Council Takes First Steps to Deliver a Sustainable Accommodation Vision
Ards and North Down Borough Council is undertaking a strategic review of its administrative buildings, to drive greater efficiency and to make better use of the Council’s estate.
Currently, around 400 Council employees work across more than 10 different buildings, the majority of which are inefficient to use, operate and maintain. It is estimated that the Council’s future need for office space is 50% less than the current footprint of the estate – generating significant opportunities for change, drive efficiencies and provide opportunities for economic, social and environmental benefits. The conclusion of the Business Case undertaken by the Council was that a single building, located in the centre of Bangor or Newtownards, would best serve the Borough in the future.

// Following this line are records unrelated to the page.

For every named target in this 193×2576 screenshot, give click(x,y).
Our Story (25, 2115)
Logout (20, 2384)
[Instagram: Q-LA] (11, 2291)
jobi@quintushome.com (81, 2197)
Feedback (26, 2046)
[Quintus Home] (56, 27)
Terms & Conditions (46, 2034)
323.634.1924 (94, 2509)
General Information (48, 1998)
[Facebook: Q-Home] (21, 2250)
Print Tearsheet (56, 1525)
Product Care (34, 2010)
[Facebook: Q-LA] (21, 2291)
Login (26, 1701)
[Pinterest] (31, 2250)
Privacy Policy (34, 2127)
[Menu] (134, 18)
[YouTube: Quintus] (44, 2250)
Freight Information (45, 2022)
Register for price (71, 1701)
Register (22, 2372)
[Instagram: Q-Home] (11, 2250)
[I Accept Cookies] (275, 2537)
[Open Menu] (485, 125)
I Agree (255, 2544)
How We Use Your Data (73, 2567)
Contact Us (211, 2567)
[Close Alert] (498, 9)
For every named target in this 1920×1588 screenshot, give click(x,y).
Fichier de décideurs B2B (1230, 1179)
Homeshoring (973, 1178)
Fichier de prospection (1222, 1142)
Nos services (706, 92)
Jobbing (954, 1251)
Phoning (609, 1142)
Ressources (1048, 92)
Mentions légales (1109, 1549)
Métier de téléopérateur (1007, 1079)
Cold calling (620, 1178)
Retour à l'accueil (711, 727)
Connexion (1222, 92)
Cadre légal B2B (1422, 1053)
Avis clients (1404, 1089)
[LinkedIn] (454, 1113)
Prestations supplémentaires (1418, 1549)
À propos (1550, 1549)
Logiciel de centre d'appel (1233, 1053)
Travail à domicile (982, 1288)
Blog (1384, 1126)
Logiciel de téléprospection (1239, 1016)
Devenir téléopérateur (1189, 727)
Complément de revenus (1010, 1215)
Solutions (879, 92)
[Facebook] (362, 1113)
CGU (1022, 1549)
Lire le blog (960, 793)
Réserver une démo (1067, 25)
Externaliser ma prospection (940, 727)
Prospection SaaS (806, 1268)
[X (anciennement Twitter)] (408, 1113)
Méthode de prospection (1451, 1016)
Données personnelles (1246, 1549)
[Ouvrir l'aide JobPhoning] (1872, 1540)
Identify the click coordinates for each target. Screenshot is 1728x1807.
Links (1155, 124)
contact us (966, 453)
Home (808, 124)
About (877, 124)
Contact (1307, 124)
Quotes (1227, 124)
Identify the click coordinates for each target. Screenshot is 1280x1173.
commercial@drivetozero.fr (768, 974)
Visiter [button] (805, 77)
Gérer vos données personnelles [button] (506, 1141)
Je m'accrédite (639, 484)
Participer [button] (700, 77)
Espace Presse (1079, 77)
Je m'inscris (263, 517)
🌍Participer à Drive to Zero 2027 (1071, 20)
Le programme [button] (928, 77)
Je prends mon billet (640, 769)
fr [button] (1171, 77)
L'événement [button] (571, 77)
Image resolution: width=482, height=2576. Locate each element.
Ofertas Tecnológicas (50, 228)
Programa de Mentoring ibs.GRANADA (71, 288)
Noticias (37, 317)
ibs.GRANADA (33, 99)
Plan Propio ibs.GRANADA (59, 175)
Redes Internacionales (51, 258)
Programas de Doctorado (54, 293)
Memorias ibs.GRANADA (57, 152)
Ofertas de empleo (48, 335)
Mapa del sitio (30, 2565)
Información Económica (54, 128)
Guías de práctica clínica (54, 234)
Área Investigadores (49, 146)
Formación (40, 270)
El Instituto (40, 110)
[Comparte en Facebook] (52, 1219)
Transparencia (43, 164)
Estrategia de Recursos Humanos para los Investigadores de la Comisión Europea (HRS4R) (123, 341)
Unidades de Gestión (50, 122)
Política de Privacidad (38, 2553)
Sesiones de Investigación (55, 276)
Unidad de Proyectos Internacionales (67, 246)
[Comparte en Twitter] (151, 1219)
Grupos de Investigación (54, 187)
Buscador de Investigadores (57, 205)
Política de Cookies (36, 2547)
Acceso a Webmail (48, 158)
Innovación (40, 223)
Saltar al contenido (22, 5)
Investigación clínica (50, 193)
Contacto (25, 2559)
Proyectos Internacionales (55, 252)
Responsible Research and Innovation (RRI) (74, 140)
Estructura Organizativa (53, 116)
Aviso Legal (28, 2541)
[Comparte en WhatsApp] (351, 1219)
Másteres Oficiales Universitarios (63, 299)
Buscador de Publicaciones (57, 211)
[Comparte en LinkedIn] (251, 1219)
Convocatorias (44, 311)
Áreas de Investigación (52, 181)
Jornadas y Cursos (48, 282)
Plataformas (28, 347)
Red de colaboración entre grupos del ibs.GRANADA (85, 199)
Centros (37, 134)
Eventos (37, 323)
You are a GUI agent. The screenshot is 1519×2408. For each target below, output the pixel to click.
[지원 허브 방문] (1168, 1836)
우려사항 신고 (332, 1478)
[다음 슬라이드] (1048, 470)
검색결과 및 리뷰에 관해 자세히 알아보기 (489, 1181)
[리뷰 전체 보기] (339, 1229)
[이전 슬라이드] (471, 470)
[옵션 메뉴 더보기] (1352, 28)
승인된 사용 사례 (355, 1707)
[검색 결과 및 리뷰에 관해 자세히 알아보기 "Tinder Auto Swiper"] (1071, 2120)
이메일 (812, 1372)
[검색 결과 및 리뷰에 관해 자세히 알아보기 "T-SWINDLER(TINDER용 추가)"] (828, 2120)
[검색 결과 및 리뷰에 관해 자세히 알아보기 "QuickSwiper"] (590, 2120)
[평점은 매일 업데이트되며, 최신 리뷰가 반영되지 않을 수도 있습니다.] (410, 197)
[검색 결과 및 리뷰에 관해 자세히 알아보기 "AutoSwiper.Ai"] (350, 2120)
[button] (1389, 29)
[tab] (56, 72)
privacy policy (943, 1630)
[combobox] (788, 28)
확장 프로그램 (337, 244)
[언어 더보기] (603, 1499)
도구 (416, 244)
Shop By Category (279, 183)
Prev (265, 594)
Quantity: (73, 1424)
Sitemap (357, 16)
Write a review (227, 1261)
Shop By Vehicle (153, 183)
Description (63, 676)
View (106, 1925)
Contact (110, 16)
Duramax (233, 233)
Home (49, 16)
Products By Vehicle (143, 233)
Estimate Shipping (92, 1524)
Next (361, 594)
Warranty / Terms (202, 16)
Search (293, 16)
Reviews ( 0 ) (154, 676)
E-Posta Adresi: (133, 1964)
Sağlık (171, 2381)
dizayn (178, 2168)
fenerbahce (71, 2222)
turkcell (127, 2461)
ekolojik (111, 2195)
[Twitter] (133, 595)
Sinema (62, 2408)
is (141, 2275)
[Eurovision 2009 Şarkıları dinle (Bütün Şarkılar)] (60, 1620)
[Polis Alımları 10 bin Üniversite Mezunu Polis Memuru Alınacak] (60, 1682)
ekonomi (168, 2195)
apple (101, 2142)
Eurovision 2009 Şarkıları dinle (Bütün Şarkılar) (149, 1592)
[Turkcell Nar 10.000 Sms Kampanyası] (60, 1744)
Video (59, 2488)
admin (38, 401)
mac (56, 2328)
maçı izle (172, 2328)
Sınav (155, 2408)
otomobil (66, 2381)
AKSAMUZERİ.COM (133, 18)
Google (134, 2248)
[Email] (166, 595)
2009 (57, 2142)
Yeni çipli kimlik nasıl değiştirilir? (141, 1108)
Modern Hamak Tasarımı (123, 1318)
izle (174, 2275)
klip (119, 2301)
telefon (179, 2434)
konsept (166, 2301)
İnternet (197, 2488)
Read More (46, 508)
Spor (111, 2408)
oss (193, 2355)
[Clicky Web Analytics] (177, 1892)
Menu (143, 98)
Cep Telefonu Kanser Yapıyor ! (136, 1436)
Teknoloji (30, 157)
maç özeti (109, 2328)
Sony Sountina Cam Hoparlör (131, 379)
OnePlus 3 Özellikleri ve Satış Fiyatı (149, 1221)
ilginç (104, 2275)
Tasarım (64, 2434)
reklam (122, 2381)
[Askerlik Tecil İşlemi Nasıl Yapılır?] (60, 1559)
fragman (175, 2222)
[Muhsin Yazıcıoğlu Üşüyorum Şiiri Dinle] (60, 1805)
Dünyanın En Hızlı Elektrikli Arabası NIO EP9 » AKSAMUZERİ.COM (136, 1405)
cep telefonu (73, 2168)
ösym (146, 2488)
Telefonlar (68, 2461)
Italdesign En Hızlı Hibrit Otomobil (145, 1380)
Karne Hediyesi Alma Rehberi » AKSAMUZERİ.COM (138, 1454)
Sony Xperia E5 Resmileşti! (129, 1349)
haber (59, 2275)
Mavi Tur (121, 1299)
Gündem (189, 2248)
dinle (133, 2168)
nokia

In progressing any rationalisation of buildings, the Council has also committed to prioritising regeneration benefits locally by considering how any buildings it no longer needs can be released for new purposes. As an example, the SEHSCT has expressed interest in the Council’s Church Street site in Newtownards to facilitate the expansion of its services at the Ards Hospital. This would transfer up to 150 administrative health staff from outside the Borough into Newtownards town centre, delivering a significant boost to the local economy.
The Council is further committed to ensuring that any new building should be situated in the heart of either Bangor or Newtownards. A suitable, modern office building would promote better collaboration between council services, bring footfall to support existing businesses, offer the potential for shared service delivery with other key public sector agencies and provide a catalyst for new businesses to open up.
Commenting on the plans, Chief Executive of Ards and North Down Borough Council, Stephen Reid said: “The Council manages a significant estate, and we fully recognise that several of the buildings we currently use for administrative functions could be used better by other organisations, in other ways, to deliver more positive local impacts. We also recognise that our future need for office space is smaller – significantly so, at an estimated 50% - because of new agile ways of working and because a fit for purpose building would offer us a more efficient footprint to work with, as well as significant environmental benefits.”
He continued: “As such we are taking an exploratory first step to engage with property owners in Newtownards and Bangor to try to identify potential sites for a new civic/office hub for the Council. Sites must be in the town/ city centre footprint in order that they can contribute to our regeneration goals. We will be promoting this opportunity in November and are hopeful of having a range of options to bring to Elected Members for consideration in the new year.”
He added: “Revitalising our estate is a complex and long-term ambition, with many interrelated projects. We know our plans will have to adapt as we move forward to meet the changing needs of the Council/ potential partners, external market conditions and ratepayers/end users. However, it’s critical that we start the process now; that we start working to create a Council estate that is more efficient and sustainable and ultimately less of a burden on ratepayers to maintain.”
It is important to recognise that these are long-term plans and timelines for delivery are yet to be determined.
In the coming weeks, Council intends to issue an Expression of Interest for potential sites.